И все же полагать его самого обыкновенным человеком было бы большой несправедливостью. Да, он не носил гусарского мундира, ходил в партикулярном платье, предпочитал горячему скакуну карету. Он не лез на рожон, он тянул лямку ежедневной службы. Любил комфорт и дорогие сигары. Любил пошутить и полюбезничать в женском обществе. И однако же — взошел на палубу! восстал на Тургенева! обличил нигилизм! Наконец, написал ведь и «Необыкновенную историю» (хоть и не стал ее печатать). Этот «карась» был «крупной рыбой»!
В натуре Гончарова была духовная неуспокоенность. Его старший брат Николай, не менее талантливый и образованный, тоже с Московским университетом за плечами, не смог двинуться дальше провинциального учителя — ему не хватило воли. Дамоклов меч безволия всю жизнь висел и над головой Ивана Александровича, такова уж была порода. Но Гончаров настойчиво преодолевал ее. По сути дела, он всю жизнь боролся с собой — за себя. Он отстаивал себя, Человека, — у себя, человека. Спасал личность от обезличивания — образ и подобие от безобразия и расподобления. Таким был его выбор. Он знал в себе Обломова — и воспитывал в себе Штольца.

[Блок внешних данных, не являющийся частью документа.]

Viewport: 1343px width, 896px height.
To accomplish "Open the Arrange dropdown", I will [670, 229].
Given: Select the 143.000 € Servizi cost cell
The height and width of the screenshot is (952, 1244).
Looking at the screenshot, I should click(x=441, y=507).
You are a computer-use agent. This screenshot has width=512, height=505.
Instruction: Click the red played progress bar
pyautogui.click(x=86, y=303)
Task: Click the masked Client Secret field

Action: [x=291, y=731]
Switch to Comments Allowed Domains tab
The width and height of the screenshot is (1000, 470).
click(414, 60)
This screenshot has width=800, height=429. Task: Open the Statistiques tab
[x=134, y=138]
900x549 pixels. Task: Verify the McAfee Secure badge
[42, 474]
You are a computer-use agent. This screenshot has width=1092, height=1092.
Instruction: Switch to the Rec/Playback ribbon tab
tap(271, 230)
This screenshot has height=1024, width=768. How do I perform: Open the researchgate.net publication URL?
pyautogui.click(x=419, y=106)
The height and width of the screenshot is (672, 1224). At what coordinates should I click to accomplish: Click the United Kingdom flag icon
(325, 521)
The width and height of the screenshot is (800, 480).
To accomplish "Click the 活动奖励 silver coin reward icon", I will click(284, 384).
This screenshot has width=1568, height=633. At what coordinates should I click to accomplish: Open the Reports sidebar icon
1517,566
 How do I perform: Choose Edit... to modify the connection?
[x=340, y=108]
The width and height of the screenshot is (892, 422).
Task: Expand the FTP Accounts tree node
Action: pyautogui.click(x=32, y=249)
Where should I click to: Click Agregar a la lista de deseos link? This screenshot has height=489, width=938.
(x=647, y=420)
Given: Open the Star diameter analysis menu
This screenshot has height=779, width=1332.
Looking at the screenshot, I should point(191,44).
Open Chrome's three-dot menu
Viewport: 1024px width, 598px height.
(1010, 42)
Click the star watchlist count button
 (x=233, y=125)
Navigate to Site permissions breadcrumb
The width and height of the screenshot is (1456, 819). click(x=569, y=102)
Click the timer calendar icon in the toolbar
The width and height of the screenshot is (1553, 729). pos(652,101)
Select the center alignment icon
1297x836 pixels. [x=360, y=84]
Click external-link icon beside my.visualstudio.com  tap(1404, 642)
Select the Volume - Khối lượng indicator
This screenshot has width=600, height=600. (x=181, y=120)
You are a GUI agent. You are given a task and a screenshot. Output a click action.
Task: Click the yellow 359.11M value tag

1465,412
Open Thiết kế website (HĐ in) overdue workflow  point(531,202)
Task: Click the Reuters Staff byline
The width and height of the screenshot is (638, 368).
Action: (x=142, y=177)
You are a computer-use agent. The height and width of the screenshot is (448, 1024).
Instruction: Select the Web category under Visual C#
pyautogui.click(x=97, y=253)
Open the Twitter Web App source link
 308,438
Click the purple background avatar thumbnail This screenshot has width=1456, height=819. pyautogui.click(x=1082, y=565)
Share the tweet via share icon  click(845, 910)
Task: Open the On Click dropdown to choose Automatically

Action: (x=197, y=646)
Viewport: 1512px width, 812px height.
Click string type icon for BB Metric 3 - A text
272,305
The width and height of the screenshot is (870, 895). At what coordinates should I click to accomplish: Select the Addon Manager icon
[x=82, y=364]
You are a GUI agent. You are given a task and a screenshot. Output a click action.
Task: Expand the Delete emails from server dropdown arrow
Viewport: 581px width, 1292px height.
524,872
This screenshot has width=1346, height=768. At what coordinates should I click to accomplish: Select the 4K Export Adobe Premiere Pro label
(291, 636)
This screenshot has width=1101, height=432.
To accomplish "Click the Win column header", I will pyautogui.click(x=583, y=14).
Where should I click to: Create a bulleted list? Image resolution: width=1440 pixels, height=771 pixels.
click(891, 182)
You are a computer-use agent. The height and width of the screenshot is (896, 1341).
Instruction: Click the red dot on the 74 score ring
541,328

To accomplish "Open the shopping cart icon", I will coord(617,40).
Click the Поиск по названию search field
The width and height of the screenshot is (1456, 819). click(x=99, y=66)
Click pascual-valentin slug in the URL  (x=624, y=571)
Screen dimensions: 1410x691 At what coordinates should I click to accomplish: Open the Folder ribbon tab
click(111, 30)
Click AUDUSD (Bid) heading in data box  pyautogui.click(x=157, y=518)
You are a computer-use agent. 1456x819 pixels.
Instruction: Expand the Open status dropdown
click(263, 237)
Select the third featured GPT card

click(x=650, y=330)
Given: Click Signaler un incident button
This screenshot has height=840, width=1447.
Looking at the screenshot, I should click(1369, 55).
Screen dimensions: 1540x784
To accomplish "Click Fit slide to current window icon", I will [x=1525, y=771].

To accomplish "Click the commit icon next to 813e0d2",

Он хандрил, он тосковал, впадал в апатию и бездеятельность, разочаровывался в надеждах, болел и раздражался, жаловался на судьбу, но никогда не давал слабости до конца овладеть собой! Порой отступая, все же не уступал ей совсем. Это ежедневное, мучительное и однообразное борение с собой отнимало сил не меньше, чем любое сражение. Утренняя перебранка со своим двойником чем не перестрелка с горцами! Равно — гибелью грозит.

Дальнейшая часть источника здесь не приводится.